- ACTION ITEM -
Beginning with the very first line, please reproduce the entries exactly through the line containing "is (1366, 657).".

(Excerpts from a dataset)

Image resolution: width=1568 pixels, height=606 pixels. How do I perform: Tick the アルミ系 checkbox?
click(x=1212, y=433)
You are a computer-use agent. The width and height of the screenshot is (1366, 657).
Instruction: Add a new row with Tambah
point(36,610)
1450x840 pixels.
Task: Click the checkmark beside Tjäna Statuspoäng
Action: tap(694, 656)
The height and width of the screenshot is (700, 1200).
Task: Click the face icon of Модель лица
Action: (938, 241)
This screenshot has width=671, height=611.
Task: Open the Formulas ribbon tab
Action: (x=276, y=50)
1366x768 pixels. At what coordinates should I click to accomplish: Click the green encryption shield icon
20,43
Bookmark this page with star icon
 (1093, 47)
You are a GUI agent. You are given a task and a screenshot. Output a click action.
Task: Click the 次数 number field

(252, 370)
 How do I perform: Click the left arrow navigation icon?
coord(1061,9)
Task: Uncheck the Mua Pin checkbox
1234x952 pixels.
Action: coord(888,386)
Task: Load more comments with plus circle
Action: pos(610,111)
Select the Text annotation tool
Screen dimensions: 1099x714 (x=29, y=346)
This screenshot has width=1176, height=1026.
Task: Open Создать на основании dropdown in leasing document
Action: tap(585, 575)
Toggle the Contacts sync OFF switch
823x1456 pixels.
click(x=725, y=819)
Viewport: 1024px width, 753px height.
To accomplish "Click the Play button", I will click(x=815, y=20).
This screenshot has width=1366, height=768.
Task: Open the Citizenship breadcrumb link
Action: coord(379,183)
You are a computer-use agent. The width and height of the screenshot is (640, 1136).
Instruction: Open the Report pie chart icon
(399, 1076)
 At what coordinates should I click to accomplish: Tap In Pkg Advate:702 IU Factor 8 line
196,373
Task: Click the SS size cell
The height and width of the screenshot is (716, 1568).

- EXERCISE OUTPUT -
Image resolution: width=1568 pixels, height=606 pixels. How do I perform: Tick the アルミ系 checkbox?
click(x=1212, y=433)
You are a computer-use agent. The width and height of the screenshot is (1366, 657).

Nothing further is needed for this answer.